INFLATION likely picked up slightly in July on the back of higher prices of food, electricity, and fuel, analysts said in a BusinessWorld poll, even as some said the relatively steady pace should allow the central bank to keep interest rates unchanged for now.

The poll of 10 economists late last week yielded a median inflation estimate of 2.85%, which if realized will inch up from June’s 2.8% reading and from July 2016’s 1.9%. Finance Undersecretary Gil S. Beltran gave a 2.7% estimate last week.

The Philippine Statistics Authority is scheduled to report official inflation data on Friday.

The economists pegged July inflation at 2.7-3.0%, assured that the pace of price increases will remain well within the central bank’s 2-4% target band for the year.

Inflation averaged 3.1% last semester, matching the full-year 2017 forecast given by the Bangko Sentral ng Pilipinas (BSP) during its June 22 monetary policy review.

“I think the main drivers of July inflation are food price inflation, the electricity rate hike and higher fuel prices,” Angelo B. Taningco, economist at Security Bank Corp., said in an e-mail.

Fuel retailers had announced a P0.70 per liter increase in gasoline prices and P1.20/liter for diesel effective July 11 due to higher world crude prices. This was followed by price rollbacks a week later amid persistent doubts that moves by the Organization of the Petroleum Exporting Countries can sufficiently trim a huge supply glut and lead to a recovery in global prices.

Price hikes expected to have picked up in JulyPower distributor Manila Electric Co. announced a P0.0761-per-kilowatt-hour increase in basic rate following June’s P1.43/kWh record cut. July’s P0.0799/kWh hike in generation charge was partly offset by a refund for 2014-2016 over-collections.

Ildemarc C. Bautista, vice-president and head of research at Metropolitan Bank & Trust Co., said inflation likely steadied in July as movements in food costs kept overall prices relatively balanced. In particular, the impact of higher prices of beef, pork and chicken was offset by lower costs of rice, fruits and vegetables.

The recent weakness of the peso may have also contributed to price increases in July after it touched fresh 11-year lows in the last two weeks, although several analysts said that the impact on overall inflation was “modest.”

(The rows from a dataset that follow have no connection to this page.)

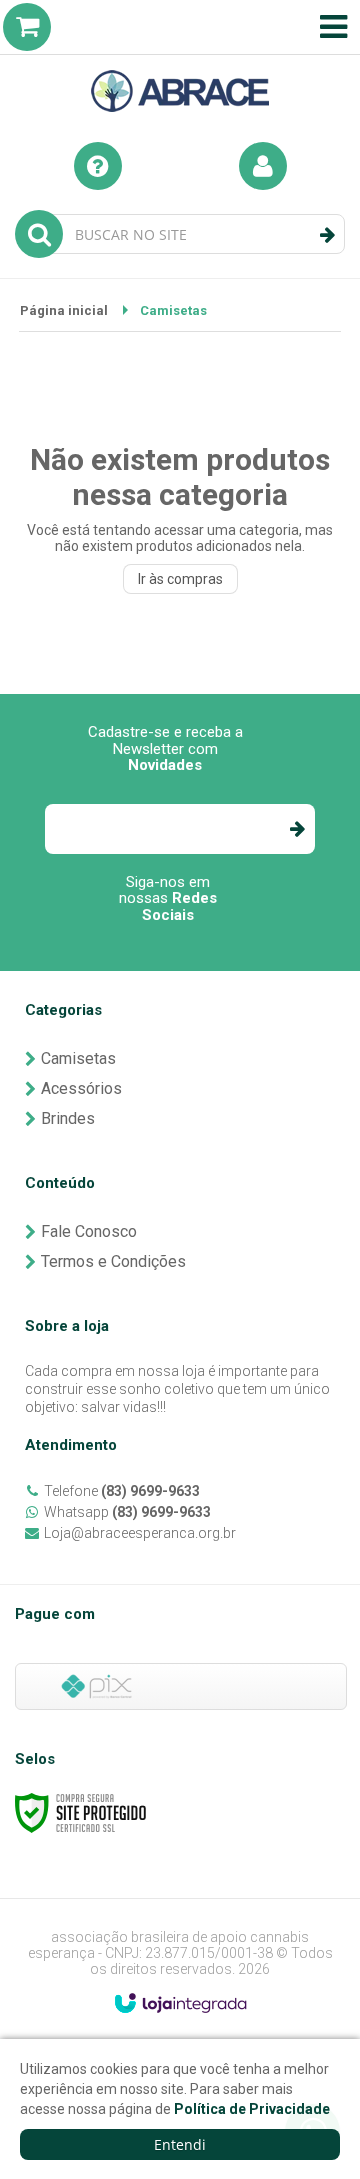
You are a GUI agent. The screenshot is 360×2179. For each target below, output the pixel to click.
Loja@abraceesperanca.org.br (140, 1533)
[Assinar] (296, 829)
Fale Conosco (89, 1231)
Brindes (68, 1118)
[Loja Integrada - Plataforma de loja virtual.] (180, 2003)
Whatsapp (127, 1512)
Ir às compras (180, 579)
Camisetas (78, 1058)
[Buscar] (327, 235)
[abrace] (180, 61)
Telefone (122, 1491)
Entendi (180, 2144)
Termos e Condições (113, 1261)
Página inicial (64, 310)
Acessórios (81, 1088)
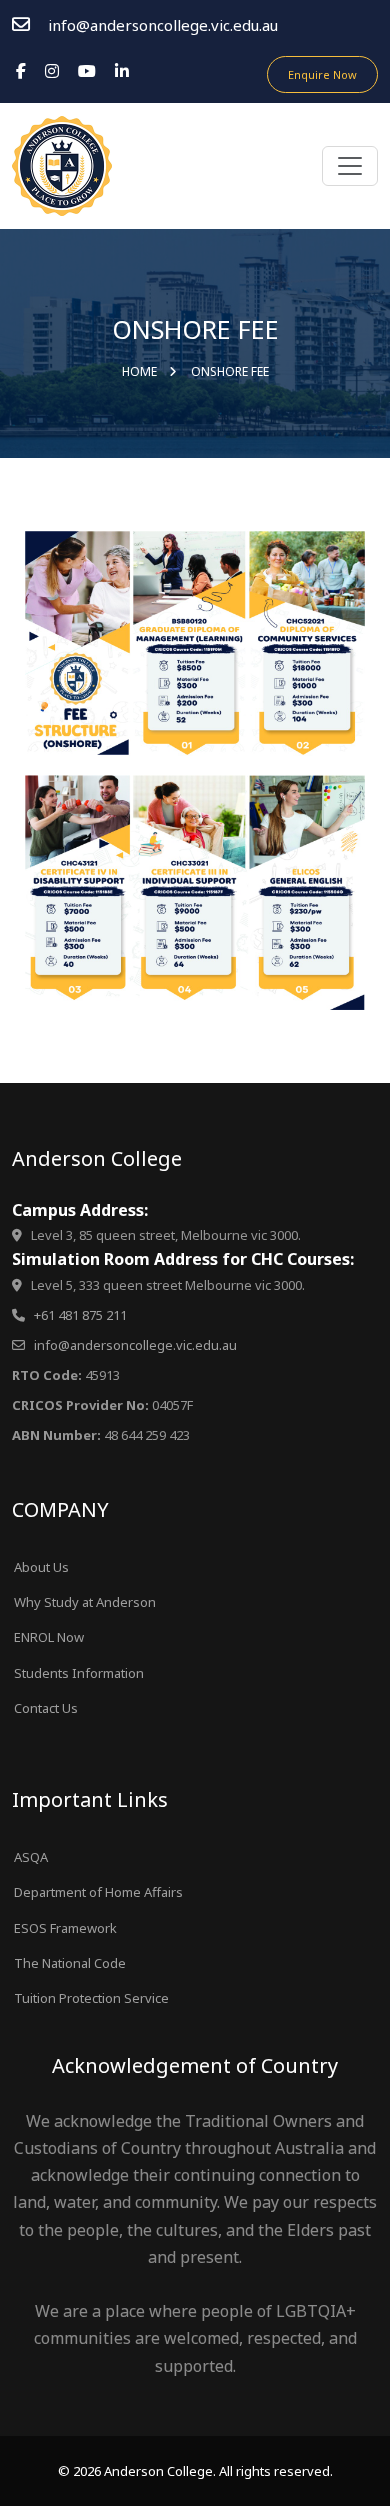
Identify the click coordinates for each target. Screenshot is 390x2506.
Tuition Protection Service (91, 1998)
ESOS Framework (65, 1928)
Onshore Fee (230, 371)
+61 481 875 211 (80, 1315)
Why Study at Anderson (85, 1602)
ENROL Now (49, 1637)
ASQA (31, 1857)
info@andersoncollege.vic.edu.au (163, 25)
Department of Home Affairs (98, 1892)
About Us (41, 1567)
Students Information (79, 1673)
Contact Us (46, 1708)
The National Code (70, 1963)
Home (139, 371)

“We agree with Deputy Governor [Diwa C.] Guinigundo’s assessment that the inflation pass-through impact of the peso has diminished significantly. To us, this means BSP can be even more flexible about the daily movement of the foreign exchange as newly appointed BSP Governor [Nestor A.] Espenilla has been saying lately,” said Emilio S. Neri, Jr. lead economist at Bank of the Philippine Islands.

Mr. Guinigundo has said that swings in the daily peso-dollar exchange rate have little impact on overall inflation, even as it potentially affects import costs.

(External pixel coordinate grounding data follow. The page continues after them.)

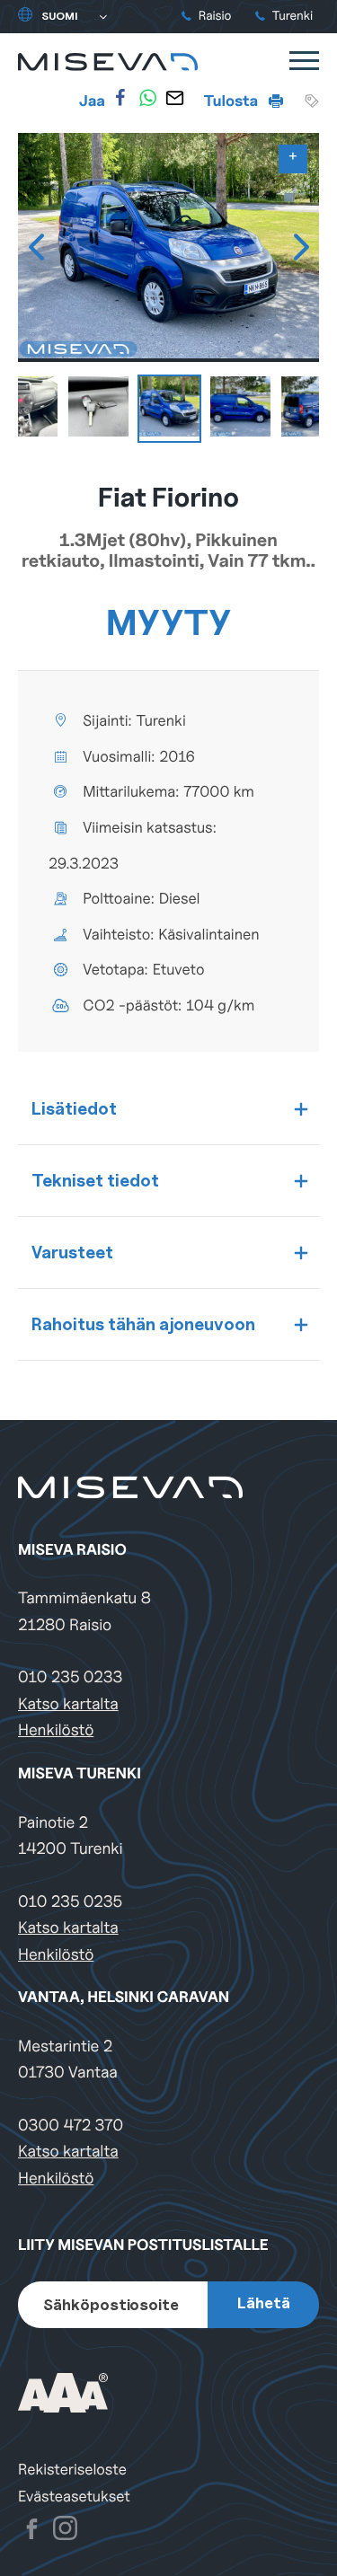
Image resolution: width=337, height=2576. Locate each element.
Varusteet (72, 1252)
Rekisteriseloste (72, 2469)
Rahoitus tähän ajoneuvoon (143, 1324)
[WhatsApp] (147, 98)
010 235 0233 (70, 1677)
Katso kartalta (68, 1704)
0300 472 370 (70, 2125)
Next (301, 247)
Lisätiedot (74, 1108)
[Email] (174, 98)
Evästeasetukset (74, 2496)
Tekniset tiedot (95, 1180)
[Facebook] (120, 98)
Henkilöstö (55, 1730)
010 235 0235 (70, 1901)
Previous (35, 247)
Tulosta (233, 101)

The senior central bank official has also said that monthly inflation may have already peaked at the 3.4% level seen in March and April, hinting that price increases could even soften in the coming months.

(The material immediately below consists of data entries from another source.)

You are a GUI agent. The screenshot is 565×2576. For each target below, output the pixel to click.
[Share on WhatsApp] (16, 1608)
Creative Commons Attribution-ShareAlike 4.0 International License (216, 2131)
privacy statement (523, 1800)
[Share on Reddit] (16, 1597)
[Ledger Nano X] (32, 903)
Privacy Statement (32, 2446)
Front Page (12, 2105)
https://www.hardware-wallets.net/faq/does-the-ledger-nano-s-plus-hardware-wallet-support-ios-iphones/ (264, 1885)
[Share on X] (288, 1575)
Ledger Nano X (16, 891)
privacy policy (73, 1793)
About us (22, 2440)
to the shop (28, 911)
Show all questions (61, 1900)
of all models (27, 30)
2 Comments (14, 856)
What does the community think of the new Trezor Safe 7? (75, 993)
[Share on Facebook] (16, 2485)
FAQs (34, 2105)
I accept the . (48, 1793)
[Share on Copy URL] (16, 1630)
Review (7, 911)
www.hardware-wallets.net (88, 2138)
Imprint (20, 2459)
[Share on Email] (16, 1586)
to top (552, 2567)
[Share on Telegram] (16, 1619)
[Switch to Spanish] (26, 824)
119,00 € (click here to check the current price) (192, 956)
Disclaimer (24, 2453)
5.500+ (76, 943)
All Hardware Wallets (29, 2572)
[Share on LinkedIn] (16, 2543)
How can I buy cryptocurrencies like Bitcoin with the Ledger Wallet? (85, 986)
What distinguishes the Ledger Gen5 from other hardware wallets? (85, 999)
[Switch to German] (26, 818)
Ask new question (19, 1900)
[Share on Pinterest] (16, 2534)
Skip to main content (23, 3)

With inflation broadly seen to remain manageable, the economists said the central bank is likely to hold off any policy tweaks in its upcoming rate-setting meeting on Aug. 10.

“With the headline CPI now around the mid-point of the BSP’s target range for CPI inflation of between 2% and 4%, the BSP is expected to keep monetary policy settings on hold in the near term,” said Rajiv Biswas, Asia-Pacific chief economist for IHS Markit.

Ruben Carlo O. Asuncion, chief economist at Union Bank of the Philippines, shared this view, saying the decision of the US Federal Reserve to maintain interest rates in its policy review last week should give the BSP more leeway to maintain borrowing rates here.

But for Guian Angelo S. Dumalagan, market economist at Land Bank of the Philippines, inflation could pick up in the months ahead, pressuring the central bank to finally raise rates later this year.

“The projected uptick in headline inflation increases the likelihood of another interest rate hike by the BSP this year,” Mr. Dumalagan said.

“The BSP rate increase might occur in the fourth quarter in parallel with the possible rate adjustment of the US Federal Reserve.”

The BSP has kept its monetary policy stance unchanged for 22 straight meetings since September 2014, except for procedural cuts introduced in June last year to usher in the interest rate corridor scheme that is designed to better siphon excess liquidity and influence market rates besides.